1 VERLOOP VAN DE PROCEDURE

1.1 Bij brief aan de raad van 4 juni 2012 met kenmerk 112-150 K, door de raad ontvangen op 5 juni 2012, heeft de deken van de Orde van Advocaten in het arrondissement Amsterdam de klacht ter kennis van de raad gebracht.

1.2 De klacht is behandeld ter zitting van de raad van3 december 2012in aanwezigheid van verweerder. Klager is, hoewel behoorlijk opgeroepen, zonder bericht van verhindering niet verschenen. Van de behandeling is proces-verbaal opgemaakt.

1.3 De raad heeft kennis genomen van:

- de in 1.1 bedoelde brief van de deken aan de raad;

- de stukken genummerd 1 tot en met 9 zoals opgenomen in de bij de brief van de deken van de Orde van Advocaten in het arrondissement Amsterdam gevoegde inventarislijst.

2 FEITEN

2.1 Voor de beoordeling van de klacht wordt, gelet op de stukken en hetgeen ter zitting is verklaard, van de volgende vaststaande feiten uitgegaan.

2.2 Klager en de aan hem gelieerde vennootschap X B.V. hebben een geschil met Y B.V., die wordt bijgestaan door verweerder. Het geschil heeft betrekking op een vermeende vordering van X op Y op grond waarvan X op 8 september 2011 conservatoir verhaalsbeslag heeft laten leggen ten laste van Y. Bij brief van 21 september 2011 heeft verweerder de advocaat van X, mr. H. gesommeerd de gelegde verhaalsbeslagen onmiddellijk op te heffen. Een kopie van die brief heeft verweerder per gelijke post rechtstreeks aan X ter attentie van klager verzonden.

2.3 Op 11 oktober 2011 is in opdracht van verweerder een dagvaarding in kort geding namens Y betekend op het privéadres van klager. De mondelinge behandeling van het kort geding vond plaats op 8 november 2011 en bij vonnis van de voorzieningenrechter te ’s-Hertogenbosch van 22 november 2011 is X veroordeeld het beslag op te heffen. Diezelfde dag heeft X voor de tweede keer beslag gelegd ten laste van Y op dezelfde onroerende zaak en voor dezelfde vordering, ditmaal op grond van een beslagverlof van de voorzieningenrechter te Maastricht. Verweerder heeft vervolgens een tweede opheffingskortgeding aanhangig gemaakt tegen X, deze keer bij de voorzieningenrechter te Maastricht. Bij vonnis van de voorzieningenrechter te Maastricht van 24 november 2011 zijn de door X gelegde beslagen wederom opgeheven en is X veroordeeld tot betaling van een voorschot op de schadevergoeding van € 10.000,-- wegens het onrechtmatig leggen en handhaven van het tweede beslag.

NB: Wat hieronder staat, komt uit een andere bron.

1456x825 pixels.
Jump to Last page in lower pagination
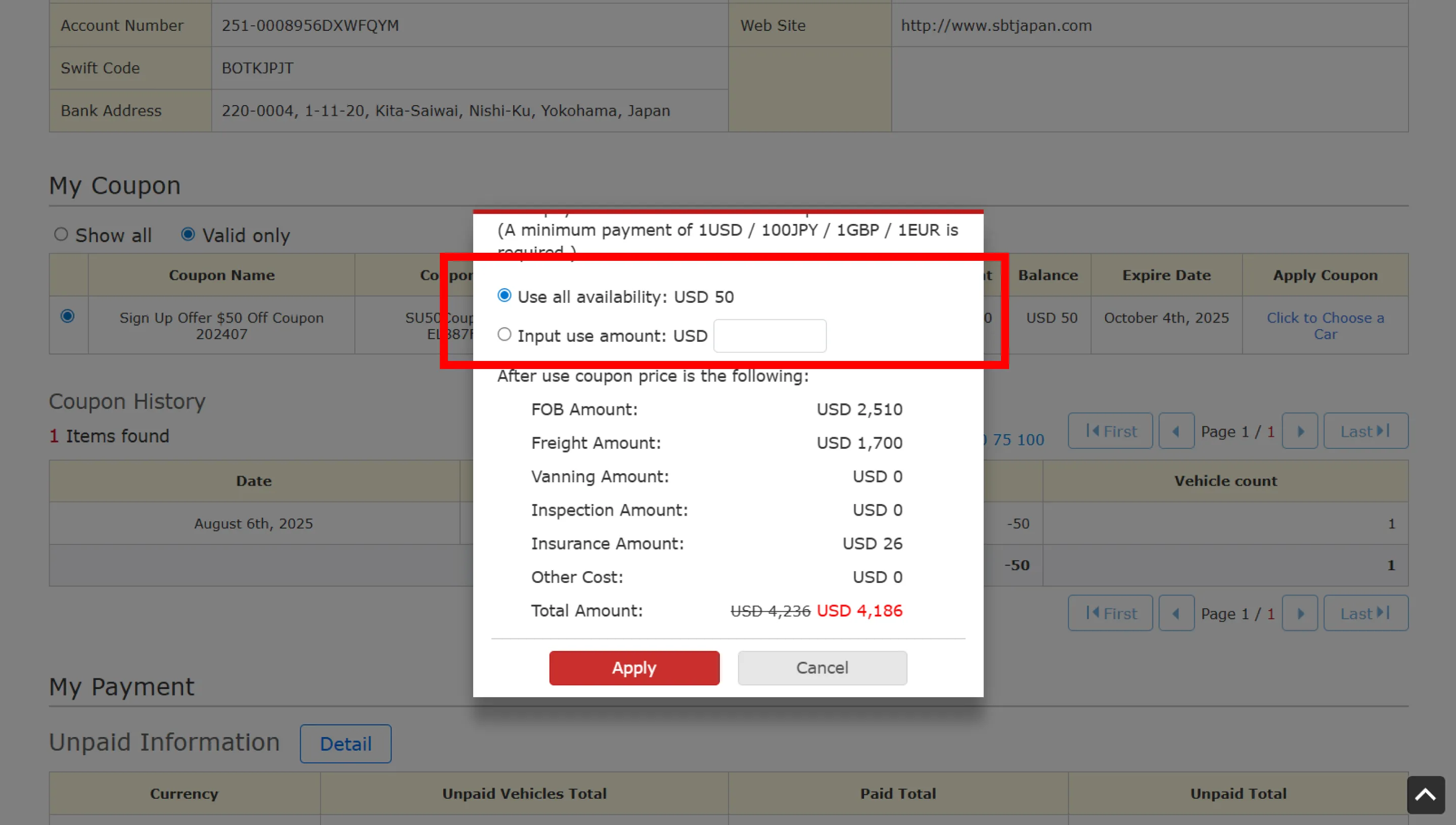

Verder is X bevolen om indien zij nogmaals beslag zou willen leggen ten laste van de cliënte van verweerder een kopie van het vonnis aan de voorzieningenrechter te overleggen op straffe van een dwangsom van € 500.000,-- en is zij veroordeeld in de proceskosten.

2.4 Bij brief van26 oktober 2012heeft klager zich bij de deken beklaagd over verweerder.

3 KLACHT

3.1 De klacht houdt, zakelijk weergegeven, in dat verweerder tuchtrechtelijk verwijtbaar heeft gehandeld als bedoeld in artikel 46 Advocatenwet doordat verweerder:

a) op 21 september 2011 een kopie van zijn brief aan de advocaat van X, rechtstreeks aan X, ter attentie van klager heeft verzonden;

b) in die brief heeft aangekondigd zich het recht voor te behouden in rechte daarvan een kopie over te leggen, terwijl hij zou moeten weten dat dit verboden is nu het, volgens klager, om confraternele correspondentie gaat;

c) de namens zijn cliënte uitgebrachte dagvaarding op het privéadres van klager heeft laten betekenen terwijl hij wist dat mr. H. in het onderliggende geschil voor X als advocaat optreedt;

d) klager tijdens de zitting van het kort geding op 8 november 2011 bij de rechtbank ’s-Hertogenbosch heeft uitgemaakt voor “paranoïde querulant”

4 VERWEER

4.1 Met betrekking tot klachtonderdelen a) en b) heeft verweerder zich op het standpunt gesteld dat zijn brief van 21 september 2011 aan de advocaat van X een aanzegging met rechtsgevolg betrof en dat het hem in dat verband vrij stond om deze brief – in voorkomend geval – in rechte over te leggen. Ter zitting heeft verweerder naar voren gebracht dat hem inmiddels was gebleken dat de lijn van de tuchtrechtspraak op dit punt stringenter is dan hij aanvankelijk dacht. Had verweerder dat geweten, dan zou hij anders hebben gehandeld, aldus verweerder.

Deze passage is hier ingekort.